The experience of the 2009 influenza pandemic showed that the EU countries had prepared for a pandemic of high severity but appeared unable to adapt their national and subnational responses adequately to a more moderate event. Knowledge of past pandemics is of substantial help when planning for a future one [46] and indeed the epidemiological aspects of the three 20th century influenza pandemics (1918/20, 1957/58, 1968/69) are of outstanding importance. However, modelling studies based on epidemiological parameters collected during the 20th century pandemics overestimated the impact of the 2009/10 pandemic [8]. Furthermore, society has undergone major changes since 1918 (the scenario on which most pandemic plans and models before and during the 2009 pandemic have been based) and even since 1968, with an increased availability of ICUs and clinical countermeasures (such as vaccines, antivirals, etc.).

Thus, in June 2013, the WHO published the ‘Pandemic Influenza Risk Management’ [8]. The approach taken in this document introduces a risk-based approach to pandemic influenza risk management and encourages countries to develop flexible plans, and to conduct risk assessments in order to prioritise the development of risk management programmes tailored to the hazards present. Our results are in line with the ‘WHO Pandemic Influenza Risk Management’ [8] and provide a description of possible scenarios of pandemic influenza considering key epidemiological parameters. The described scenarios allow severity assessments and provide the basis for developing flexible risk management plans over the course of a pandemic.

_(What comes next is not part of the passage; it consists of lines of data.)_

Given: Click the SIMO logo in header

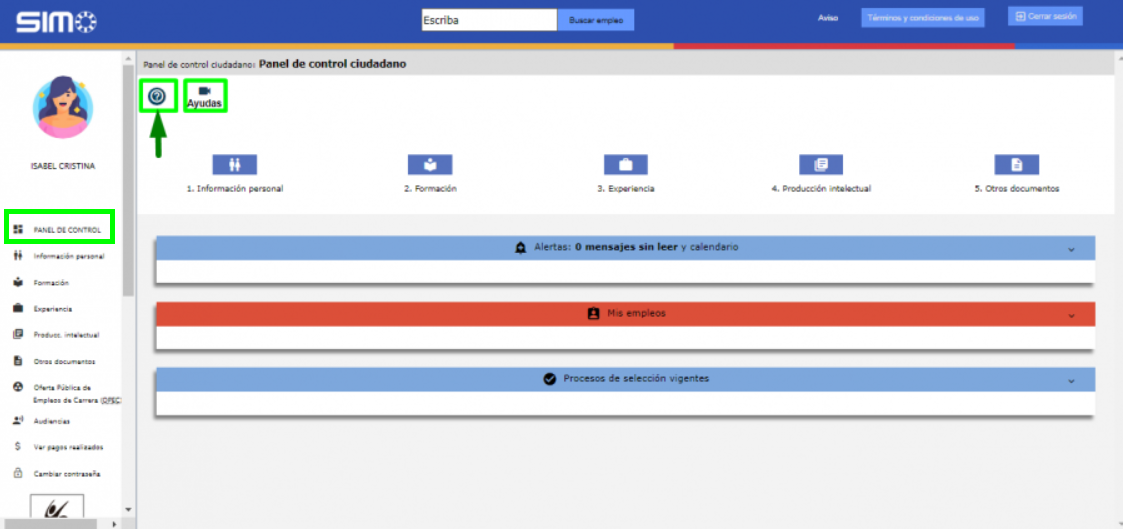Looking at the screenshot, I should (x=56, y=19).
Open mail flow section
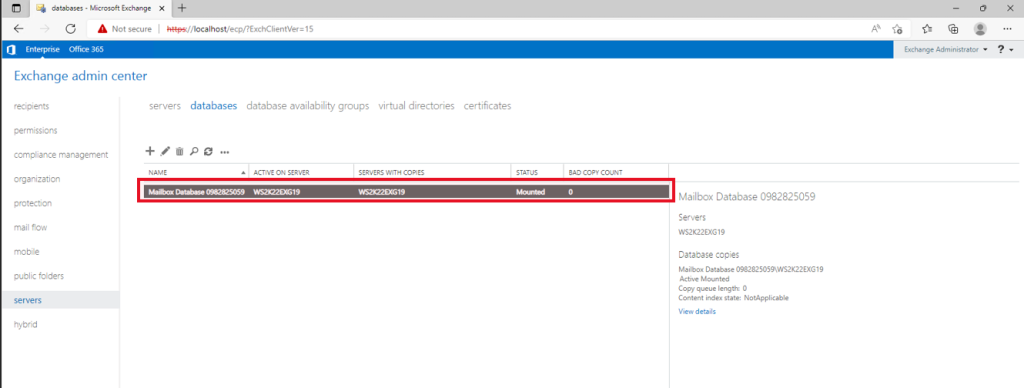 coord(30,227)
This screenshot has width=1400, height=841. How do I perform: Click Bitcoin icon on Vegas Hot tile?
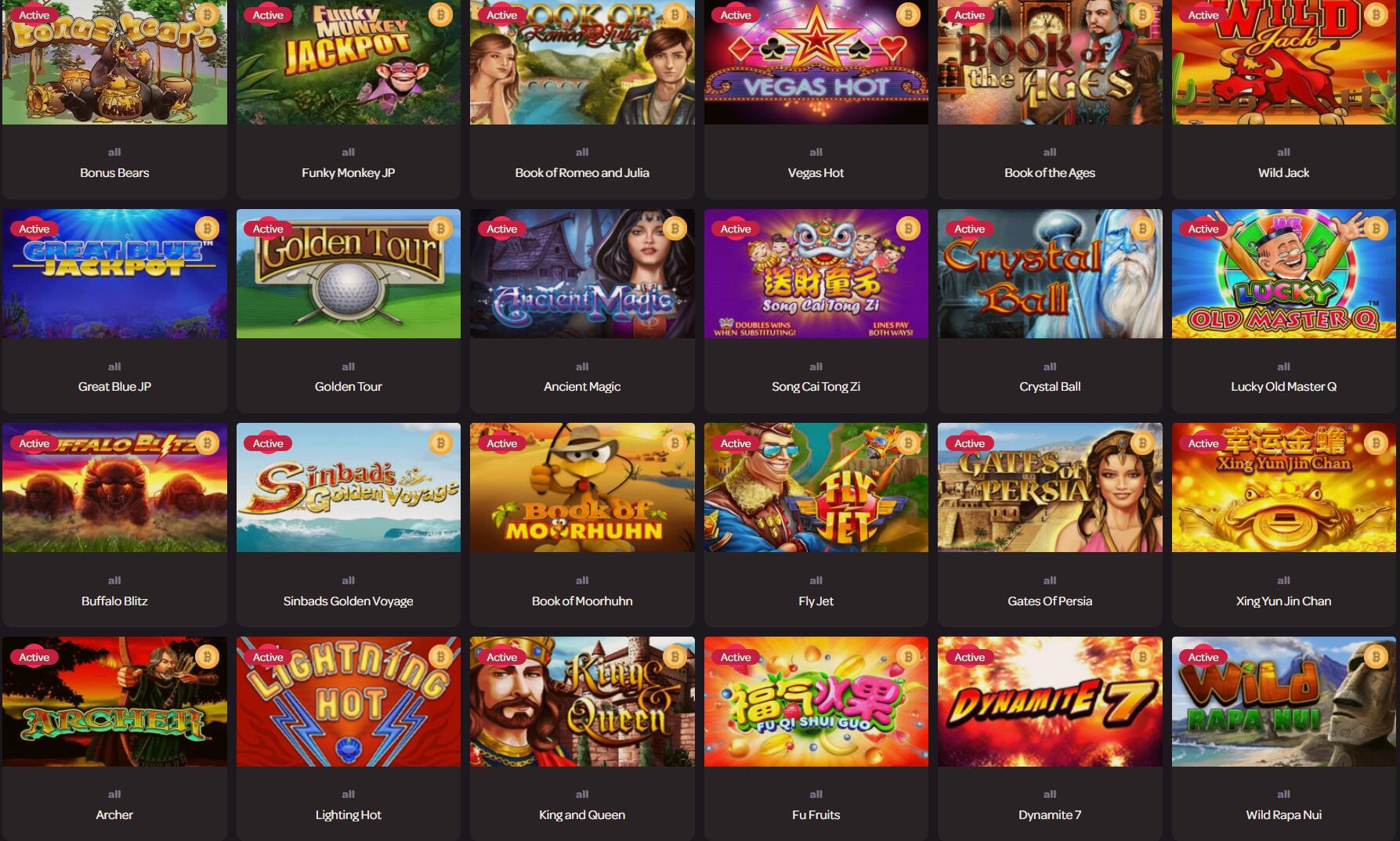[908, 15]
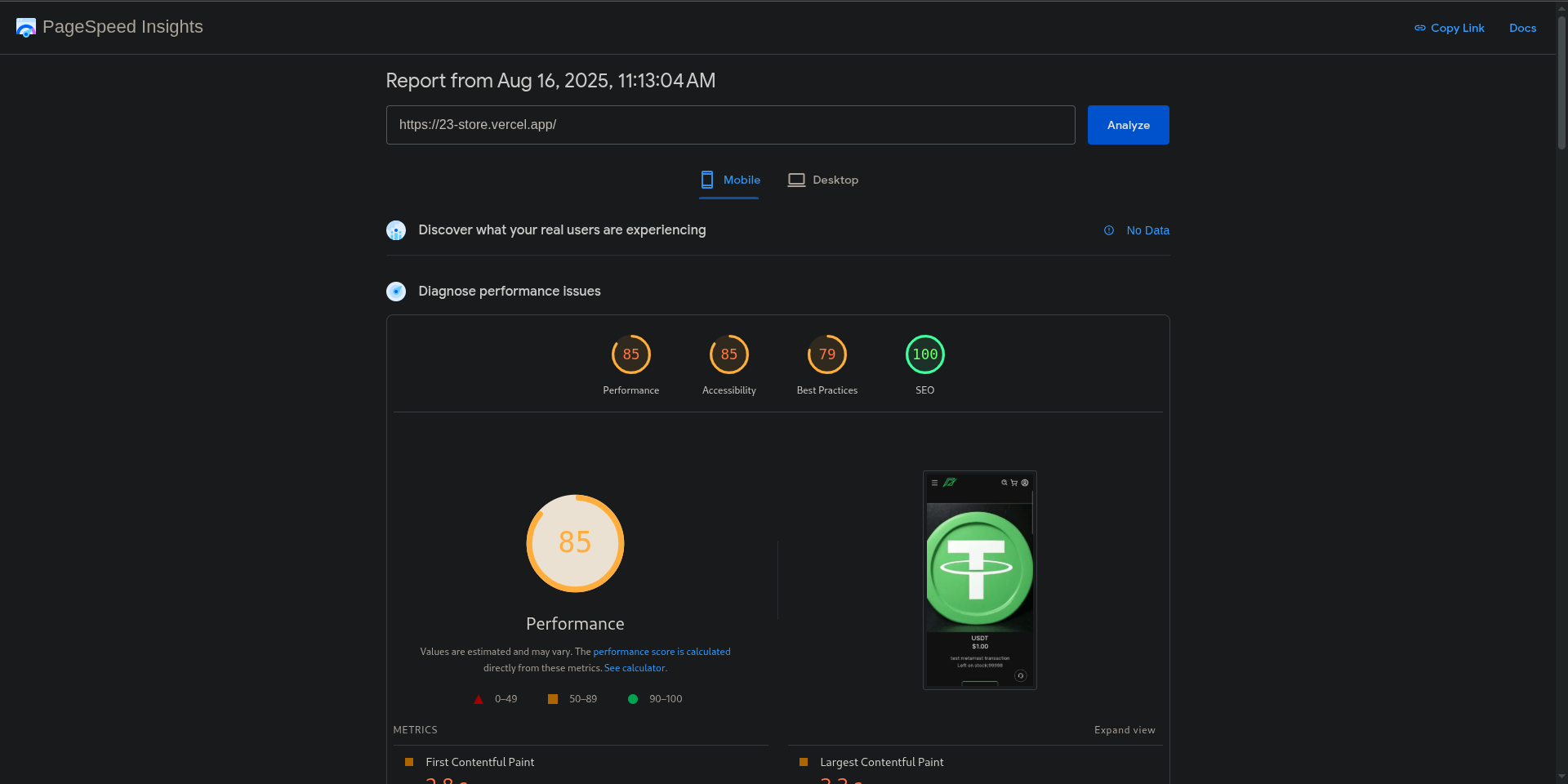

In the context of the FLURESP Project, the proposed scenarios have been used to select  potential response strategies (clustered and ranked according to performance and efficiency using a multi-criteria analysis) in order to conduct cost-effectiveness evaluations to compare cost and performance of response strategies for each proposed scenario.

Our study, although not based on a standardised procedure, is supported by an extensive literature review and suggestions derived from a panel of experts.

In conclusion, our study provides an original template to categorise human influenza pandemic scenarios, useful for pandemic planning. Before using its outcomes, limitations should be taken into account by public health authorities dealing with pandemic planning. This study is the first step of the FLURESP project, whose objective is to define adequate public health responses and measures according to each scenario presented in this paper and to compare performance and cost-effectiveness of such measures.

This work was possible thanks to research funding provided by the EU DG-Sanco for the FLURESP Project (Grant agreement no. 2010-11-01). We thank Dr Peter G Grove and Dr Guy Walker for their useful insights.

Conflicts of interest
None declared.

Authors’ contributions
The work presented here was carried out in collaboration between all authors. C.N. M.F. and C.R. contributed to the data collection, performed the analysis and drafted the manuscript. . C.N., M.F., C.R., A.Bo., S.Bo., M.B., J.O., J.M.C., L.N., P.G., A.P., C.L. and C.G. interpreted the results. S.Br., A.N. and P.P contributed to the methodological approach. A.Be. conceived the overall study aims and design. All authors have contributed to, seen and approved the manuscript.